### EXERCISE DIRECTIONS
Look through the lines below and extract any with the word "https".

:: AVAILABLE RECORDS ::

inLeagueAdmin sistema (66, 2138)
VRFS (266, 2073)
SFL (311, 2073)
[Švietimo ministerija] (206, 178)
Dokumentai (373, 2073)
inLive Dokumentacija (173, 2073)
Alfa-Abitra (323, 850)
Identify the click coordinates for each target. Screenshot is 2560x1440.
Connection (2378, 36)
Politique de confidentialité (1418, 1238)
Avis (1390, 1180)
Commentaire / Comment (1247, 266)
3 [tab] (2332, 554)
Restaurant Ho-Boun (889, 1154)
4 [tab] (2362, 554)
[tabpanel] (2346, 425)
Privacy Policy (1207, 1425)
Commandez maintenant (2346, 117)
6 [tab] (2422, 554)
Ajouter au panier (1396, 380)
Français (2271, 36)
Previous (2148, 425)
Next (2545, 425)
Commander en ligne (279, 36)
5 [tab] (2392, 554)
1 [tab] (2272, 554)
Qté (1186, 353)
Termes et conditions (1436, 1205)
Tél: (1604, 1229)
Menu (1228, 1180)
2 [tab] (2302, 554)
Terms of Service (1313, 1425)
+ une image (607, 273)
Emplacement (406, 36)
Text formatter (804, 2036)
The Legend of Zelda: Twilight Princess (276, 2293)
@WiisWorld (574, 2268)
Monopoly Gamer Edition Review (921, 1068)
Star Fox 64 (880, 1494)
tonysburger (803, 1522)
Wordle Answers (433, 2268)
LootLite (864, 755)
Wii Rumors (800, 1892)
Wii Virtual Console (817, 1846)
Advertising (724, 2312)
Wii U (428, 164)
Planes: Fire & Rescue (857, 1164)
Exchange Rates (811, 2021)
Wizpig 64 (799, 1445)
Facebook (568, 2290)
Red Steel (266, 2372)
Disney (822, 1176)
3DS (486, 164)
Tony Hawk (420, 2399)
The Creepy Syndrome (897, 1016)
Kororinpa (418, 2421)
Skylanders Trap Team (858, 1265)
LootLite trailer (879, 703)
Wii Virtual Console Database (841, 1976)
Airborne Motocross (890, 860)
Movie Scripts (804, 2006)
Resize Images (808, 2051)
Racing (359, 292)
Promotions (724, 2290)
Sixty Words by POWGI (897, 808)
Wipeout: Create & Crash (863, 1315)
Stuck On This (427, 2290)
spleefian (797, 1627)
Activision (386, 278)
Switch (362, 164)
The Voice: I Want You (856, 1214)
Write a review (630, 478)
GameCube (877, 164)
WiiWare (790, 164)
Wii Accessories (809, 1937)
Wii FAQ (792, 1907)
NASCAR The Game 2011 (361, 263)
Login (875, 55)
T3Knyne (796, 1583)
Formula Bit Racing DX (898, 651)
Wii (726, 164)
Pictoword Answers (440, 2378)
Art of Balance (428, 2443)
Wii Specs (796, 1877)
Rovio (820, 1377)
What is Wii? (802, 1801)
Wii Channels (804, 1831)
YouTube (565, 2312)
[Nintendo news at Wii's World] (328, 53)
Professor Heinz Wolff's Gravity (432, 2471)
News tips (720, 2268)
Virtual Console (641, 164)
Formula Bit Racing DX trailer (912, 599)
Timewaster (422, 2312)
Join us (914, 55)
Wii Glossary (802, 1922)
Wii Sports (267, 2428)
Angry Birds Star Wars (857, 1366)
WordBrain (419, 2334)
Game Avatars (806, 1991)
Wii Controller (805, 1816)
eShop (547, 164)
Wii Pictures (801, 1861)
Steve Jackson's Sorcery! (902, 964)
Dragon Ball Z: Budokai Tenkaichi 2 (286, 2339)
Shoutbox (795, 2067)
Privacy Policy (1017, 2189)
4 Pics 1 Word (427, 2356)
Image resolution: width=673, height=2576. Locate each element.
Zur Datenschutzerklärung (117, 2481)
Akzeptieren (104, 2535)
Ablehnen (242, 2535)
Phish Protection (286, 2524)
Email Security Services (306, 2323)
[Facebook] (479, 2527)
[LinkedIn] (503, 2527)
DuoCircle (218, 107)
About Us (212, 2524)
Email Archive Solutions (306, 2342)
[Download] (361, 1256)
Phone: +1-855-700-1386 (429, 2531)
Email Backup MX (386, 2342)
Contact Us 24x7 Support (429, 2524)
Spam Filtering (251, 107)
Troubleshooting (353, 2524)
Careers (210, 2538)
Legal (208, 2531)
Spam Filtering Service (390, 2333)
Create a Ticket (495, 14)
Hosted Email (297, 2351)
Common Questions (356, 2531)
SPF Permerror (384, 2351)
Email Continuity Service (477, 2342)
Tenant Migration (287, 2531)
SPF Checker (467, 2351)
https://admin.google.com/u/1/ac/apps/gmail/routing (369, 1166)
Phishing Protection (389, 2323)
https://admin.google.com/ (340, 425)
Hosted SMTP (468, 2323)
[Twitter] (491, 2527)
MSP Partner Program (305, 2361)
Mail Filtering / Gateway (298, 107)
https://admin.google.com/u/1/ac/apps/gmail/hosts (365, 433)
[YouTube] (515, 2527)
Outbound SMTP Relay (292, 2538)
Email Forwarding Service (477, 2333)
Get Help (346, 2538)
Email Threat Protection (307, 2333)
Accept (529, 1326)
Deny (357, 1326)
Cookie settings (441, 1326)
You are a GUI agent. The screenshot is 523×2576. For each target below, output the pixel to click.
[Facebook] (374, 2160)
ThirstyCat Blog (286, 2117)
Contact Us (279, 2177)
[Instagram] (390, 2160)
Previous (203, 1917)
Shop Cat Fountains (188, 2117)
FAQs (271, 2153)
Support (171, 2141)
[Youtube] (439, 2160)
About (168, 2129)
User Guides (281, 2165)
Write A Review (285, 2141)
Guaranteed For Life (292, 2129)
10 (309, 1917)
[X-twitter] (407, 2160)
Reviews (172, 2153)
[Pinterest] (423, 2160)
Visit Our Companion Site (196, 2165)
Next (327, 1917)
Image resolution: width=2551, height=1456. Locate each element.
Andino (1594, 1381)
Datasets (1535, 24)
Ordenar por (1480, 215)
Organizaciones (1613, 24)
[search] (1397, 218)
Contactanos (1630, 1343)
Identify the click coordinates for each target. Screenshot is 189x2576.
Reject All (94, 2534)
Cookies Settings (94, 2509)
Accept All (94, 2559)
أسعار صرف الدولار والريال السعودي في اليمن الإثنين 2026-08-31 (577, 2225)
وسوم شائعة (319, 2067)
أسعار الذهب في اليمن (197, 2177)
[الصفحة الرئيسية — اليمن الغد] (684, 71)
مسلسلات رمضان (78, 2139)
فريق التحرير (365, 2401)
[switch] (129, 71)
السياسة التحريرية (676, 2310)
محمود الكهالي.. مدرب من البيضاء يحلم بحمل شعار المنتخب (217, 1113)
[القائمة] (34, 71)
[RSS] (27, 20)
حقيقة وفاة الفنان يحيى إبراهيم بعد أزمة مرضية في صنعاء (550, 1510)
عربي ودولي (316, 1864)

:::

### ANSWER TO THIS TASK
https://admin.google.com/u/1/ac/apps/gmail/routing (369, 1166)
https://admin.google.com/ (340, 425)
https://admin.google.com/u/1/ac/apps/gmail/hosts (365, 433)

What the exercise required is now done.